Top of DATASET ENTRIES

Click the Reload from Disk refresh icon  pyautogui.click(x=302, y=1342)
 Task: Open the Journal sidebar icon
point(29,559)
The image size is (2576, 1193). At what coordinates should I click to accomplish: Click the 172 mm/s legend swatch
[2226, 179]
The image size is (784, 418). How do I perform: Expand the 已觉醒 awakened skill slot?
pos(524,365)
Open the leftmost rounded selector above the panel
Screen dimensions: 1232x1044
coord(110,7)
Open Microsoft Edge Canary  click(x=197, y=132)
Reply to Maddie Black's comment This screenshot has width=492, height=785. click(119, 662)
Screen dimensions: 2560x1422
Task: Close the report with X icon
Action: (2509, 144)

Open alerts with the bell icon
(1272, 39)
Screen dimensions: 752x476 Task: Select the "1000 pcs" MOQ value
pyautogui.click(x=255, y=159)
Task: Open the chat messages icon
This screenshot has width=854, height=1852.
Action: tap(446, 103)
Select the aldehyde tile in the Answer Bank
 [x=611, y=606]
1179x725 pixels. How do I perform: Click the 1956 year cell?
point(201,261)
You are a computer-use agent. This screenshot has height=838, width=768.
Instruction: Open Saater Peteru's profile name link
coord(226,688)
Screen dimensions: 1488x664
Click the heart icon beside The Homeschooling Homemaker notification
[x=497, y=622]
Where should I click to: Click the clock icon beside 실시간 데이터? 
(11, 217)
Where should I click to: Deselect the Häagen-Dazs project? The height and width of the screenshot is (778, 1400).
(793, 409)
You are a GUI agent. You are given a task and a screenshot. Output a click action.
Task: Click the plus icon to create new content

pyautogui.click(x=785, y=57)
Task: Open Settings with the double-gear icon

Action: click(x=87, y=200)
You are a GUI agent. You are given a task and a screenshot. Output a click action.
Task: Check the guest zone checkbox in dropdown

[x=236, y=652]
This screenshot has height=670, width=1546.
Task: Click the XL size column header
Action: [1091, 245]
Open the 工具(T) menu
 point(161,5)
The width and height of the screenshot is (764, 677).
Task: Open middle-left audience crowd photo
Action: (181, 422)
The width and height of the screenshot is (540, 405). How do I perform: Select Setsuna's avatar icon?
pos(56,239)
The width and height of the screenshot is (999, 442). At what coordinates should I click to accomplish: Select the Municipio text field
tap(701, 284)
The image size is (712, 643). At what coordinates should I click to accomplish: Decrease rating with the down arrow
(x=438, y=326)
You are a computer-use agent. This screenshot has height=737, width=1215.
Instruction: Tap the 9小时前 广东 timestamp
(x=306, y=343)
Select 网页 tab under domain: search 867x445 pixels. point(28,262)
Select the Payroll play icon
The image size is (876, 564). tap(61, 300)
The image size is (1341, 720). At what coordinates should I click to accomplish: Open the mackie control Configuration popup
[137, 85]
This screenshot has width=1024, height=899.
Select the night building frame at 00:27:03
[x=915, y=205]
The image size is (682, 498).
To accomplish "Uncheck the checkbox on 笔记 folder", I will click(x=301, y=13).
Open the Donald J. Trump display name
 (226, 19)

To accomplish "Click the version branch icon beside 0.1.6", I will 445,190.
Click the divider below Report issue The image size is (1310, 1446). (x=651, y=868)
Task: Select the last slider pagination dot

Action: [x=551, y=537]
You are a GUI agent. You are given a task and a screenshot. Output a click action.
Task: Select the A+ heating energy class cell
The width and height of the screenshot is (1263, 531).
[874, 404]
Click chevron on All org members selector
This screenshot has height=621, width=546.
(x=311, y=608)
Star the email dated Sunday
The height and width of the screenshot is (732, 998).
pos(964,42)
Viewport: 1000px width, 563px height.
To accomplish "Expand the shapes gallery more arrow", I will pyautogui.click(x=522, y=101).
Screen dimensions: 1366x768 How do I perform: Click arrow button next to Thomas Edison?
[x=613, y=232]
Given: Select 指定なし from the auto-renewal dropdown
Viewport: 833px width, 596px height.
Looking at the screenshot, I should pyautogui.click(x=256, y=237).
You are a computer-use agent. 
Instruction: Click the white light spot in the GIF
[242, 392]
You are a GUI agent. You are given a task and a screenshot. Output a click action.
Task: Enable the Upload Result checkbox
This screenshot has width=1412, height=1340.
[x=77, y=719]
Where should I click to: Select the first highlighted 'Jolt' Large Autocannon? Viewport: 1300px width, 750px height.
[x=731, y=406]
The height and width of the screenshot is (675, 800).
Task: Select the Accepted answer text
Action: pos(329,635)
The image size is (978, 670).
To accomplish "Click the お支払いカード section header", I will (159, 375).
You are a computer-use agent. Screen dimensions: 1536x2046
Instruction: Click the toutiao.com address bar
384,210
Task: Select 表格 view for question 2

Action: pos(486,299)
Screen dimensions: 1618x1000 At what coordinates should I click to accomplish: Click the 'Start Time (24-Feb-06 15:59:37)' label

Bottom of DATASET ENTRIES

Search the data for "computer". Copy each line that has it.

ANSWER TO THE PROBLEM:
You are a computer-use agent. This screenshot has height=838, width=768.
You are a computer-use agent. This screenshot has height=737, width=1215.
You are a computer-use agent. 
You are a computer-use agent. Screen dimensions: 1536x2046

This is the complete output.